- Task details: When a line in the material contains the word "label", copy it.

━━━━━━━━

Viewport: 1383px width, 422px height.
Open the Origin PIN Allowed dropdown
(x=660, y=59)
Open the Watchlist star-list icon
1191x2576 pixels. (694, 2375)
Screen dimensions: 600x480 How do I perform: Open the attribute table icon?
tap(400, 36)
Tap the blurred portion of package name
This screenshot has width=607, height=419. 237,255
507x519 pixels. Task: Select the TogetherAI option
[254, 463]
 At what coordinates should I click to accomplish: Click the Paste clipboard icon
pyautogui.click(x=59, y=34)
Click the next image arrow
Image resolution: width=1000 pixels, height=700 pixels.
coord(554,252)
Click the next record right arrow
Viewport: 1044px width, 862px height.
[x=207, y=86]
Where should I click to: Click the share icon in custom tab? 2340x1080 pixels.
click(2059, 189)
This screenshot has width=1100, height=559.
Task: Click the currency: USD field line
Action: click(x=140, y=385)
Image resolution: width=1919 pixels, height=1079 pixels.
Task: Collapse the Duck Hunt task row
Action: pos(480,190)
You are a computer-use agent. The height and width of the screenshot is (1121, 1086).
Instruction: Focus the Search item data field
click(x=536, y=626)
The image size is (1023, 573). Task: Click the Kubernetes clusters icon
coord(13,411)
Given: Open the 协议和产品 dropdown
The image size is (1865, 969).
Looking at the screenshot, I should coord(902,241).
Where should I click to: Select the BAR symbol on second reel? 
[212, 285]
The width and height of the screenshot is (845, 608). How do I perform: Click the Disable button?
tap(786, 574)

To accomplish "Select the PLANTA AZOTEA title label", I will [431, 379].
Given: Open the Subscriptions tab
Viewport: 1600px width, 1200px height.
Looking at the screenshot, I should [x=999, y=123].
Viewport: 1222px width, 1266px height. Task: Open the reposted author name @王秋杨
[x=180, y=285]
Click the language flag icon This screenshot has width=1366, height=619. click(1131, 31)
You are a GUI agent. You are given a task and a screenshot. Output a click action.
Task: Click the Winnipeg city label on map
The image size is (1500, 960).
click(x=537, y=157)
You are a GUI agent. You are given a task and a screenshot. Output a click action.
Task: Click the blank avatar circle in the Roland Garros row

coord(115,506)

━━━━━━━━

- Problem solution:
To accomplish "Select the PLANTA AZOTEA title label", I will [431, 379].
Task: Click the Winnipeg city label on map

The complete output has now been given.